Like Axelrod, NBC's David Gregory noted that “the President is making the case that the international community cannot let up on Iran,” but “the question is whether a skeptical public and skeptical international community will listen?” ABC's Martha Raddatz related how the White House is “concerned” and “I've been in touch with some diplomats. The ones who have to go overseas and say please join us with these sanctions. There is definite concern...”
The conclusion of Jim Axelrod's story, from the White House, on the December 4 CBS Evening News:
AXELROD: Maintaining an international coalition to confront Iran will no doubt be trickier now. China's ambassador to the United Nations said today, quote: “Things have changed” because of this latest NIE.
JON ALTERMAN, CENTER FOR STRATEGIC AND INTERNATIONAL STUDIES: The momentum is going to move away from the world coming together because that sense of urgency that had dominated this issue has just gone away.
AXELROD: Even the Secretary of State under the first President Bush, Lawrence Eagleburger, says this report makes the President's job of rallying allies much tougher. Eagleburger told me, quote: “It complicates it is hell out of it.”

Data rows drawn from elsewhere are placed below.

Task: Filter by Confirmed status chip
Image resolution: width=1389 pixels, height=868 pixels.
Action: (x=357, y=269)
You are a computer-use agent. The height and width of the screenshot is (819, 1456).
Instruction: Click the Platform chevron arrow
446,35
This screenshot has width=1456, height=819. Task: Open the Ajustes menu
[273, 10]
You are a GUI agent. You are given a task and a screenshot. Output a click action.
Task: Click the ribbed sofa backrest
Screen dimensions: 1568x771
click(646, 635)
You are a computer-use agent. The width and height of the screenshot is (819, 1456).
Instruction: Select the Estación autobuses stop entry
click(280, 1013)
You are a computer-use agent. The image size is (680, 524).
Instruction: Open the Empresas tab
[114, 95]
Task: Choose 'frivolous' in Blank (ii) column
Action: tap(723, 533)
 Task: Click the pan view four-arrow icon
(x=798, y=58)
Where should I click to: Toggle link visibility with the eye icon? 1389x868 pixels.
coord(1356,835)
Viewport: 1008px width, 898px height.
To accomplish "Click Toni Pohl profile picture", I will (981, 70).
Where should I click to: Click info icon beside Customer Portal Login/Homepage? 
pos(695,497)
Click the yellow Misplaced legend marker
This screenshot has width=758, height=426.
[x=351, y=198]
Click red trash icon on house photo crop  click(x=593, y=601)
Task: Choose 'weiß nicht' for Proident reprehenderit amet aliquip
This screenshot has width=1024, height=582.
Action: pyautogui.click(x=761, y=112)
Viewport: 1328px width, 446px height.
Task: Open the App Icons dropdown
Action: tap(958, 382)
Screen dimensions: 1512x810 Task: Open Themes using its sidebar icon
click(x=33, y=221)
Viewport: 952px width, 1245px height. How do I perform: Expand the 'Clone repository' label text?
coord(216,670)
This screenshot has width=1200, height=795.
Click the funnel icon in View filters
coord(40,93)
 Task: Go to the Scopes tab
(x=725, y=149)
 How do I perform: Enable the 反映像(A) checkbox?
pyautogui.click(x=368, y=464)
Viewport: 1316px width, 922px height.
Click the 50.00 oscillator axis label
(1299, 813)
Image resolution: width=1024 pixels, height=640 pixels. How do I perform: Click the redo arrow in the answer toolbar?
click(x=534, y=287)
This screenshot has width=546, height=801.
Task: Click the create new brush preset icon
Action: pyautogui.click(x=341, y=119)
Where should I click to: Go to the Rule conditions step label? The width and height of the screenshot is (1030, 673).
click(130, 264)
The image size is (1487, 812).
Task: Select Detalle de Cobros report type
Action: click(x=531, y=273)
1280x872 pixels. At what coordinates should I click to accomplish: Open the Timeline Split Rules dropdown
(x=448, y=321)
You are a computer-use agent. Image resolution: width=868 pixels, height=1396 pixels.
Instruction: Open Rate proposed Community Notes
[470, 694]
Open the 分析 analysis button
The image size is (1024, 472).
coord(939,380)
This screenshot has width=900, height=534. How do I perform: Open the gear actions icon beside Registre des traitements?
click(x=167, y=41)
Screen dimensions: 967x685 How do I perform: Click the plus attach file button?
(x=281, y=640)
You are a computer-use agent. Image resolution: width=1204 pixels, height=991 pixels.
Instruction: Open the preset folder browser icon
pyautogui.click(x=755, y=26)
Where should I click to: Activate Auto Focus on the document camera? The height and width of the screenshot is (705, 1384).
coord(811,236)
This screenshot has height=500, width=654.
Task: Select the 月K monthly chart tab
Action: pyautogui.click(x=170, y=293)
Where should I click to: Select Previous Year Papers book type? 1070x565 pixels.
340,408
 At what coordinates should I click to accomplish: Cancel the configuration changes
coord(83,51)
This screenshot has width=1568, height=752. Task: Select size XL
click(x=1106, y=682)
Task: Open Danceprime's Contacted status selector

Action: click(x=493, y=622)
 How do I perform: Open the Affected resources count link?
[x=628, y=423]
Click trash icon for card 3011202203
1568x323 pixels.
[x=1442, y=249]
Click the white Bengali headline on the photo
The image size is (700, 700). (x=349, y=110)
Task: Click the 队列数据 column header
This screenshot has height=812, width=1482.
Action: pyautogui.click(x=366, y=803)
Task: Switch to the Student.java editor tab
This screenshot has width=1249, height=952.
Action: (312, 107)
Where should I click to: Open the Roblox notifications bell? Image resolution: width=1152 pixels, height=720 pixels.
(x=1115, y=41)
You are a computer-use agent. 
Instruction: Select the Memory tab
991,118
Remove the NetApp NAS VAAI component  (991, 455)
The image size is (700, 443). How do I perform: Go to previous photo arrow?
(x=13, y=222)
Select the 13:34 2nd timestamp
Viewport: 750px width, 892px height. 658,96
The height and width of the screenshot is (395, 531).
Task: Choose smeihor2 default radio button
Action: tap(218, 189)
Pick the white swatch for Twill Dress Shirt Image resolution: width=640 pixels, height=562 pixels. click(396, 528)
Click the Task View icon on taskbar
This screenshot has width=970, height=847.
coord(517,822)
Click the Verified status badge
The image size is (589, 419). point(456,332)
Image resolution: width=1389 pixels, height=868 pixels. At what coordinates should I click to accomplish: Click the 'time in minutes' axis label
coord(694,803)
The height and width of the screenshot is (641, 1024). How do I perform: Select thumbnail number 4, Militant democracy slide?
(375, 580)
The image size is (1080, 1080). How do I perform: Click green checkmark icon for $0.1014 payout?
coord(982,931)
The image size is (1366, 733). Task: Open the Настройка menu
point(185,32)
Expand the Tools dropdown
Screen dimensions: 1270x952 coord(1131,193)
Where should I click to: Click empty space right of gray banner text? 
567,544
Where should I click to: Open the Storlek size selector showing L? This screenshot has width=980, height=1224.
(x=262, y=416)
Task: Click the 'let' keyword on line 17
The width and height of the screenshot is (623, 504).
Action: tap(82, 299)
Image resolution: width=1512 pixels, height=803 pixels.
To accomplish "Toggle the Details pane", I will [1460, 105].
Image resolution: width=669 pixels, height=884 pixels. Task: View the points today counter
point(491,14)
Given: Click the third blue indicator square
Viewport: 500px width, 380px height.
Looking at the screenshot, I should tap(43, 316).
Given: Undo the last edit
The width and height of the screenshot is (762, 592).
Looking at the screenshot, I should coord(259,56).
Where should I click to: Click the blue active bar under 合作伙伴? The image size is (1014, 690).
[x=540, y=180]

Next, anchor Katie Couric went to Elizabeth Palmer in London for a report on Palmer's recent trip to Iran where she found the current sanctions are hurting that nation's economy. Couric then asked Palmer about whether there is “still a lot of international pressure to impose more sanctions” and Palmer offered an assessment which differed from the assumptions relayed by CBS's Axelrod minutes earlier, as well as the stories on ABC and NBC:
COURIC: Now that these U.S. intelligence agencies have said that the Iranians stopped working on developing nuclear weapons four years ago, is there still a lot of international pressure to impose more sanctions?
PALMER: Huge, being led by the European leaders. They've always said, “look, the point is to stop Iran enriching uranium that could be one of the ingredients for a bomb.” And they believe that sanctions could be very effective in finally curbing that program which remains very active as we speak.